Legato NetWorker's backup module for SQL Server is used to backup MS SQL Server databases. A full backup is performed on a regular schedule every night. Additionally, space is provided for DB managers to perform SQL backups as needed throughout the day. For example, if a database was undergoing a major change, the DB manager could use the SQL Backup Tools within MS SQL Server to backup the database by hand, before making the change. We also have the ability to perform a backup using NetWorker's tools at any time. Backups are kept for 2 months.
The backup server is a Dell 2900 system with a RAID to store backup indexes. Backups are routed to a Qualstar XLS tape library that holds 245 tapes, and each tape holds 1.5 Terabytes native. Inside the library are 6 LTO-5 tape drives. Backups are grouped according to our network design (home directories, group directories, web servers, database servers, email, UNIX servers, and special backup needs. COF is currently in the process of reviewing backup strategies to address changes in storage architectures, such as Storage Area Networks.

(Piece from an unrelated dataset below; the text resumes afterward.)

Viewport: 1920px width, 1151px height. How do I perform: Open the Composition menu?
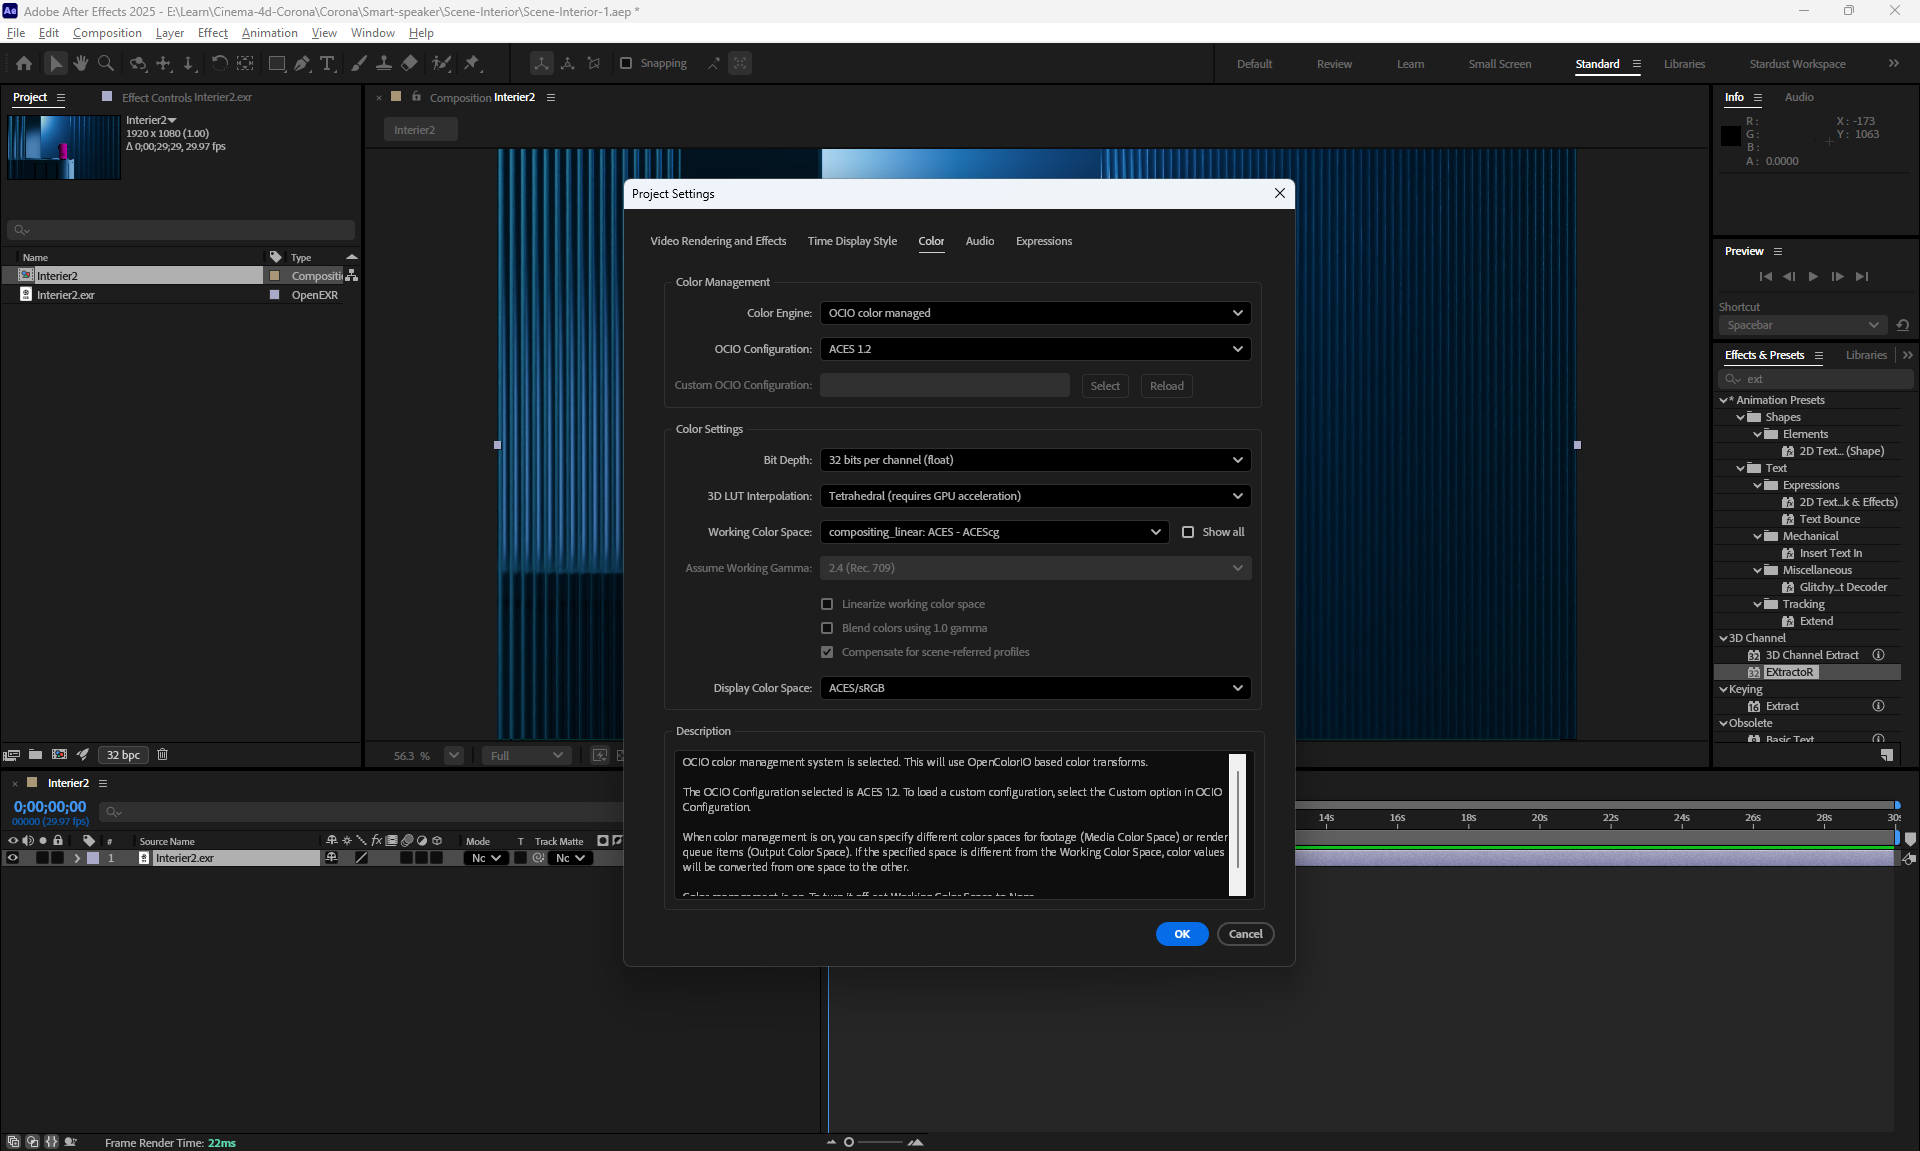[x=107, y=33]
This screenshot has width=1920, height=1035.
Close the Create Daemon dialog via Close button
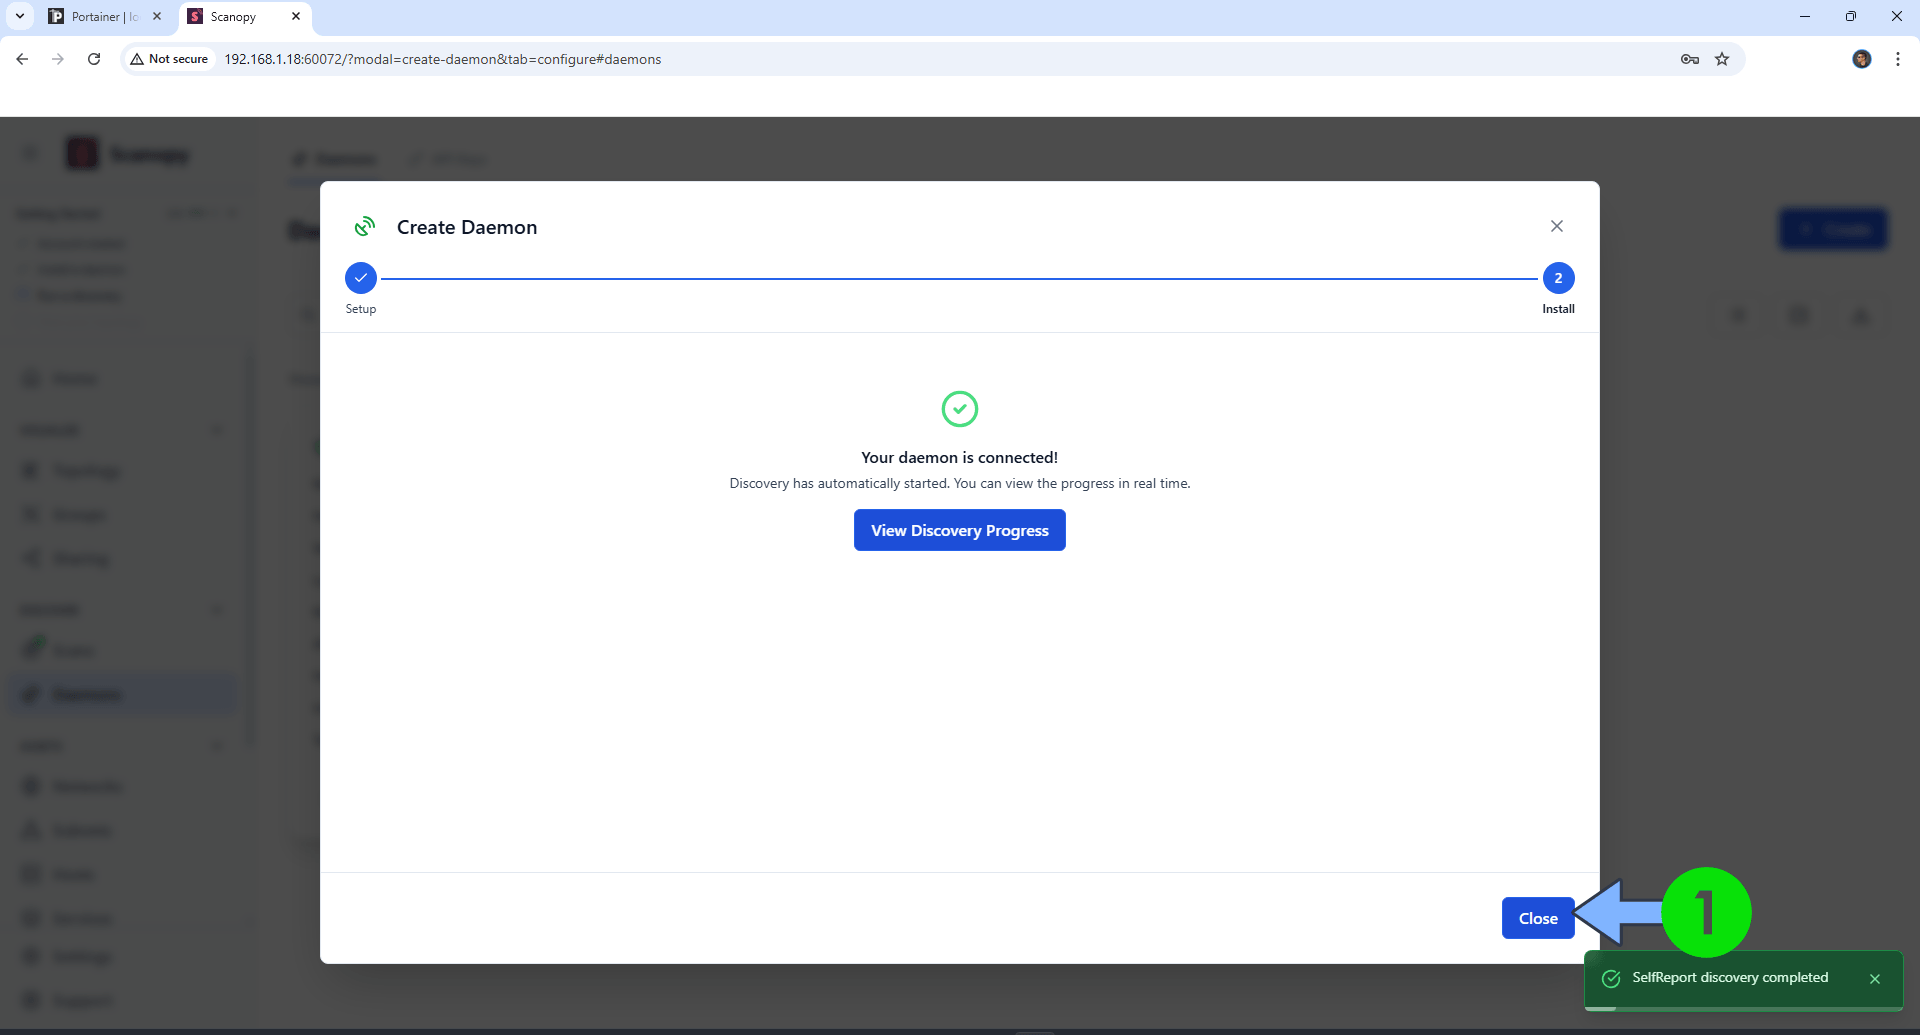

Non-electronic storage: Paper record storage is greatly reduced from historic levels, but raw data collection records including field and lab data forms, check sheets, and recording charts are stored in the FSL fire-proof vault. Legacy documents, charts, computer printouts, and individual scientist storage boxes are also stored here. While all chart recorded data has been digitized, scanning of these long-term paper documents into digital formats is ongoing. Similarly, a publication reprint library is being reduced in scope and all LTER publications have been scanned. Original photographic slides and aerial photos are inventoried and stored in six fire-proof cabinets, and scanning will proceed when resources are available.